I'm not sure I agree necessarily, but I don't know that it's a point worth pursuing. I'm not trying to argue that scores should exist in isolation to review text, but I do think a score is something we can still justify having. I said earlier we can all comprehend and categorize our experiences into categories as simple as "worth it/not worth it" and "hate/dislike/ambivalent/like/love" I think we can perfectly share impressions with just as much brevity. Hence a number scale.

And while we generally need review text to justify and explain our impressions, I don't think that makes the text more important if we are able to encapsulate those impressions into a number. The text is the body while the number is the conclusion. The body is necessary if we want everyone to understand how we got to our conclusion, but the conclusion is still arguably the most important part. Of course the text will have a written conclusion, but if that conclusion can be transcribed into an easily consumed number, why not do it?

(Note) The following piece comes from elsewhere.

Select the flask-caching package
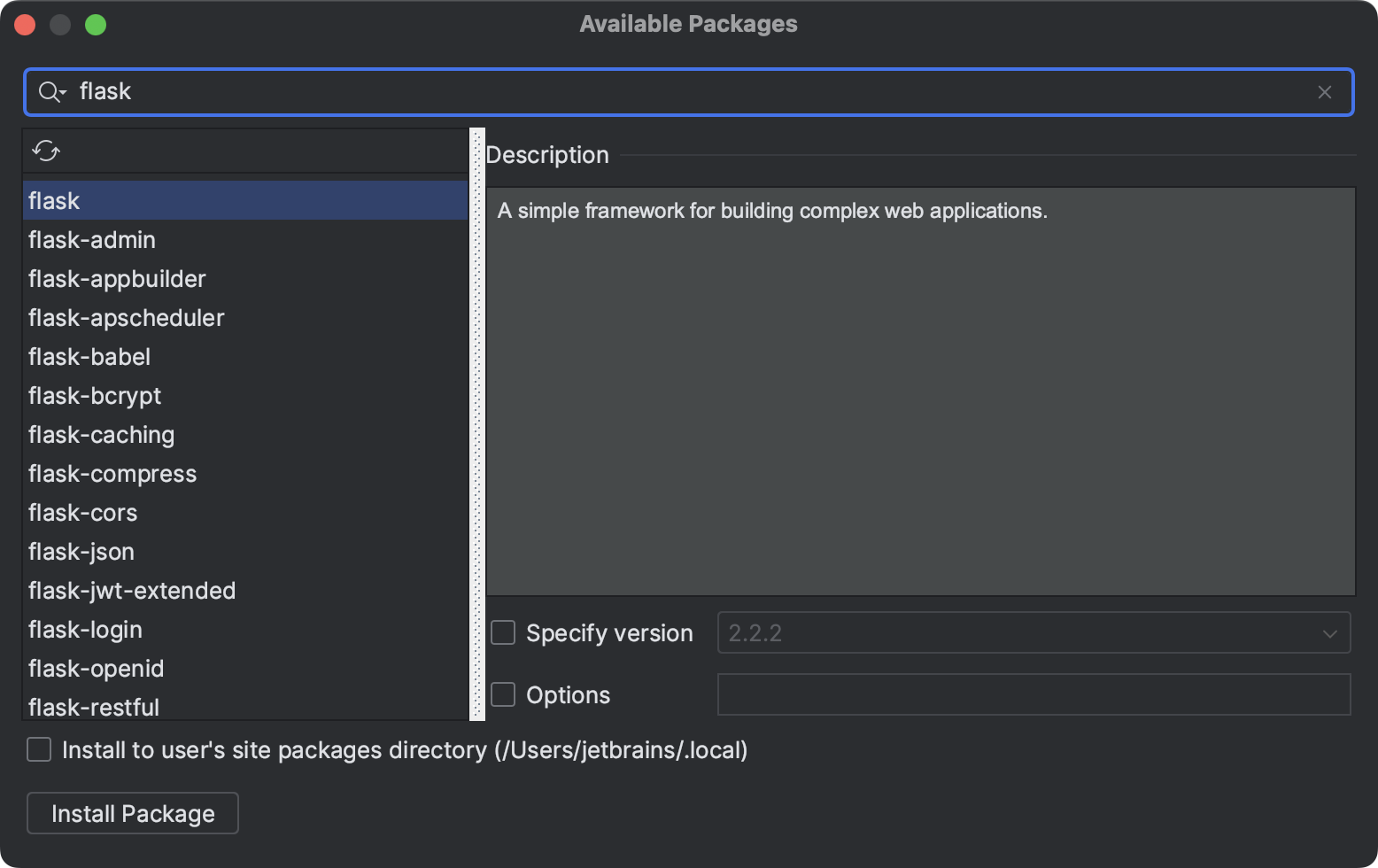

The OP's problem as I understand it, is why do we have such a disconnect between the text and the number of a review? Why can the text say "mediocre, mediocre, mediocre" and the number be at the upper end of the scale? Removing the number solves the disconnect, but I don't think a number scale is inherently a problem if it can accurately represent the conclusion of the review. And no matter how much text we give to the body of the review, I think the conclusion can only end in so many ways.